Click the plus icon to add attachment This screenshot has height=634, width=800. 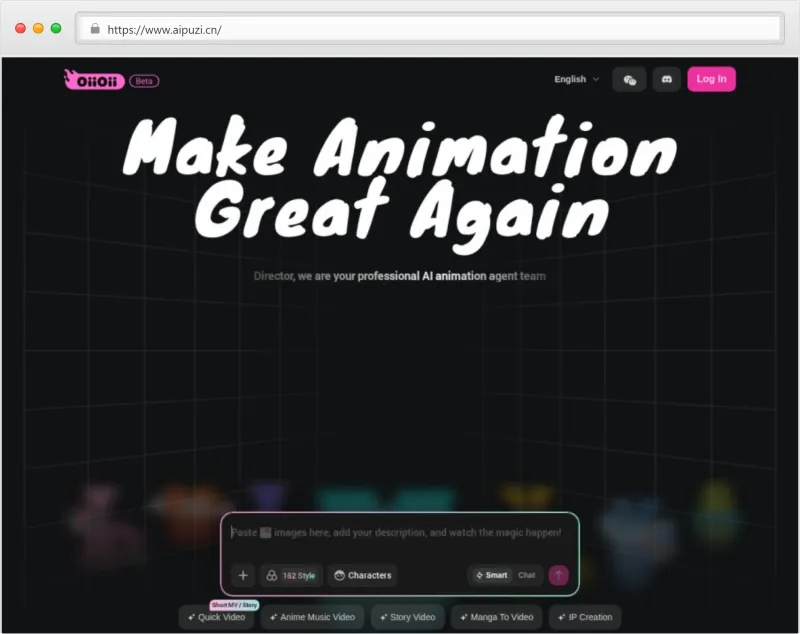click(x=243, y=575)
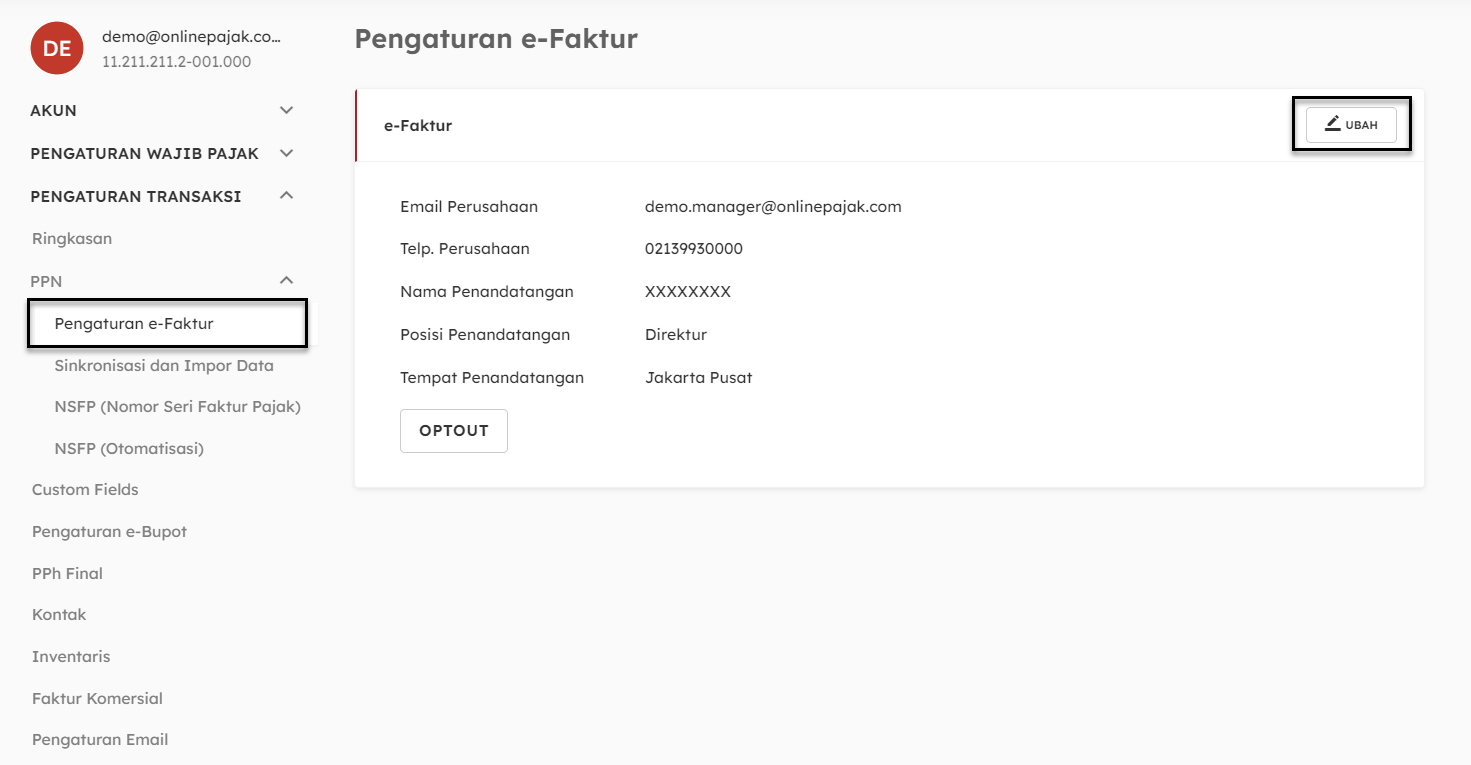Navigate to Pengaturan e-Bupot
This screenshot has height=765, width=1471.
(109, 532)
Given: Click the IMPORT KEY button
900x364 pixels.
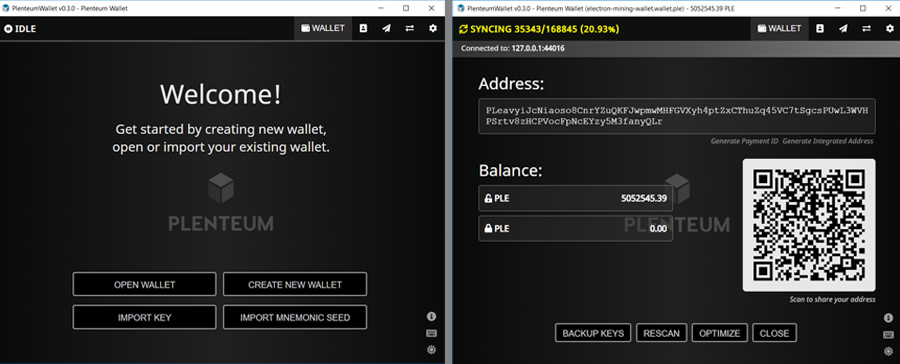Looking at the screenshot, I should point(145,317).
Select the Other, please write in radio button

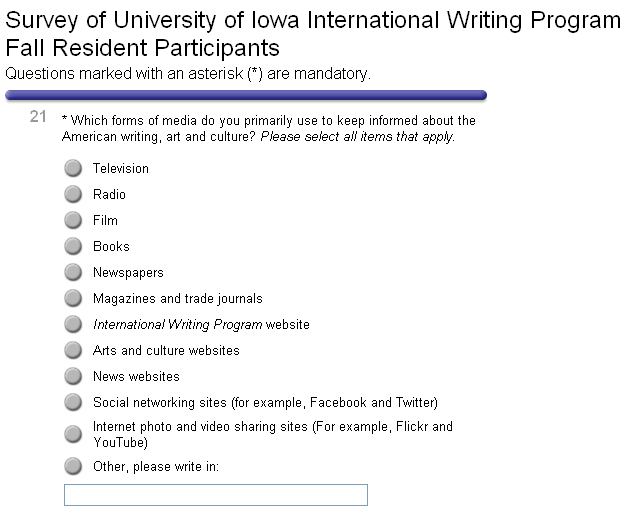[x=73, y=466]
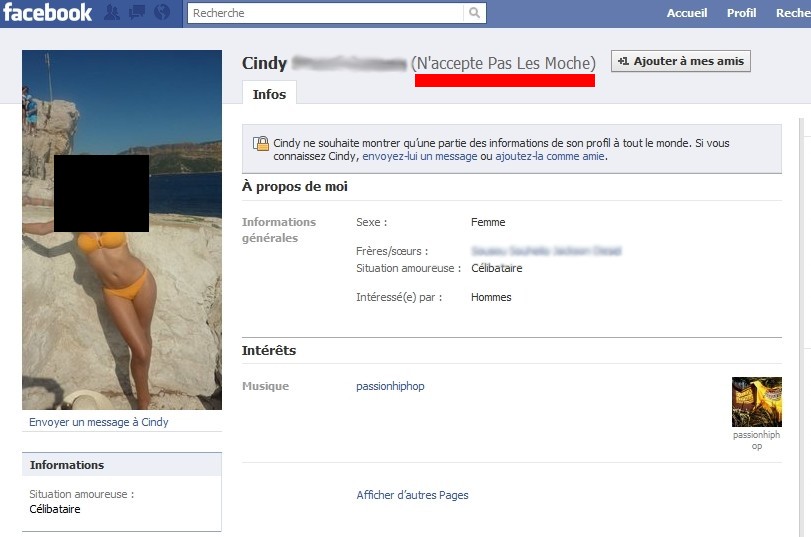811x537 pixels.
Task: Open the messages icon in header
Action: tap(137, 12)
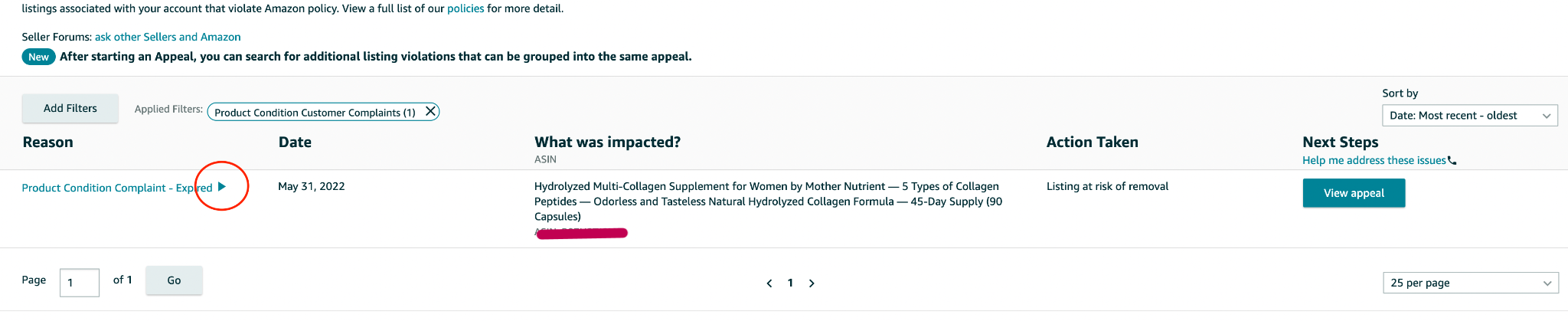Click the Product Condition Customer Complaints filter chip

click(x=315, y=113)
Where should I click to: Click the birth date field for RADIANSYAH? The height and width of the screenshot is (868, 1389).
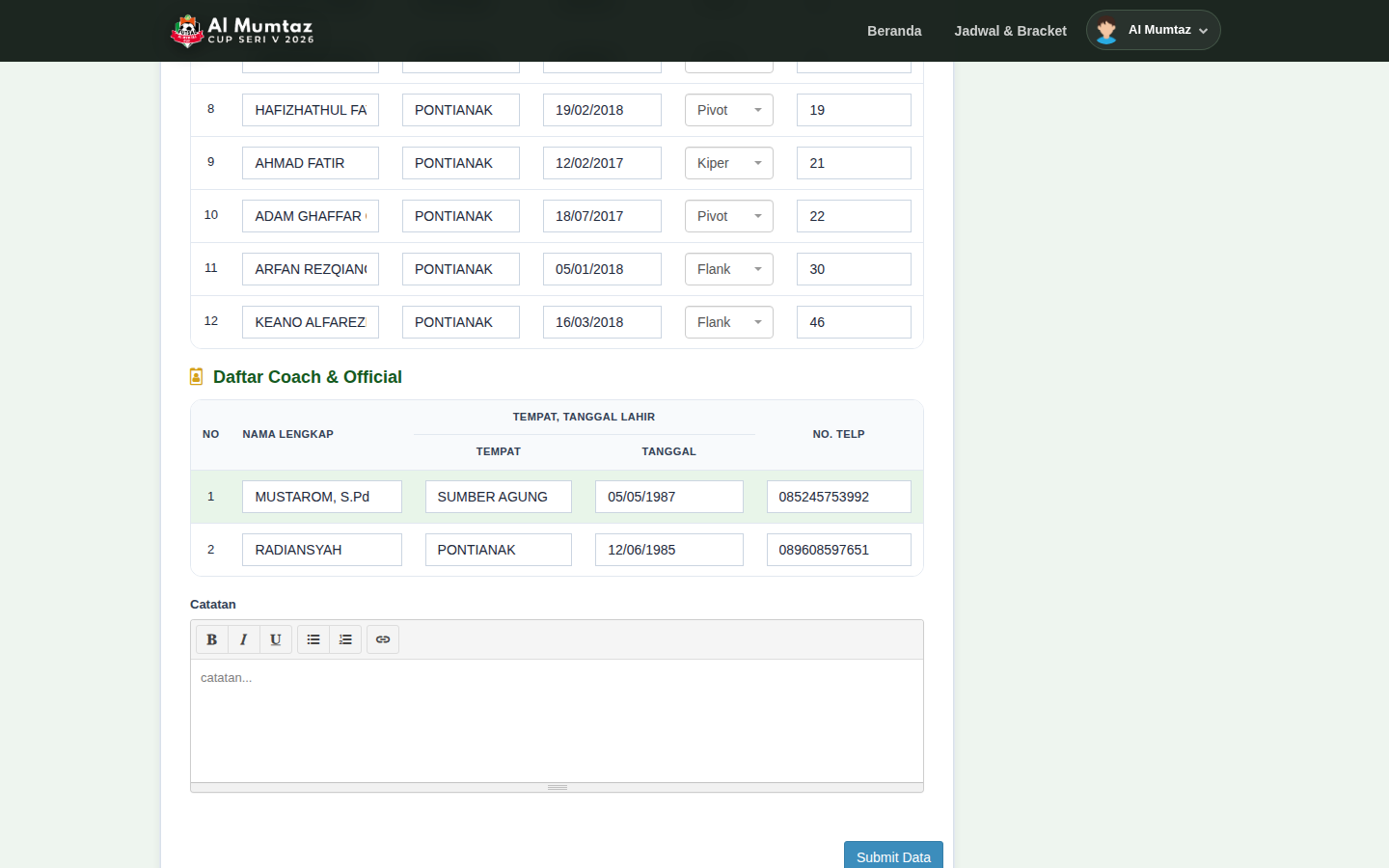(669, 550)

THE TASK:
Extract, word for word, each line from the one that contains "900x364 pixels." through the final line of the data above. Leave the pictures out.

REPLY:
900x364 pixels.
Looking at the screenshot, I should point(145,317).
Select the Other, please write in radio button

[x=73, y=466]
811x537 pixels.
Task: Open the messages icon in header
Action: tap(137, 12)
Click the Product Condition Customer Complaints filter chip

click(x=315, y=113)
Where should I click to: Click the birth date field for RADIANSYAH? The height and width of the screenshot is (868, 1389).
(669, 550)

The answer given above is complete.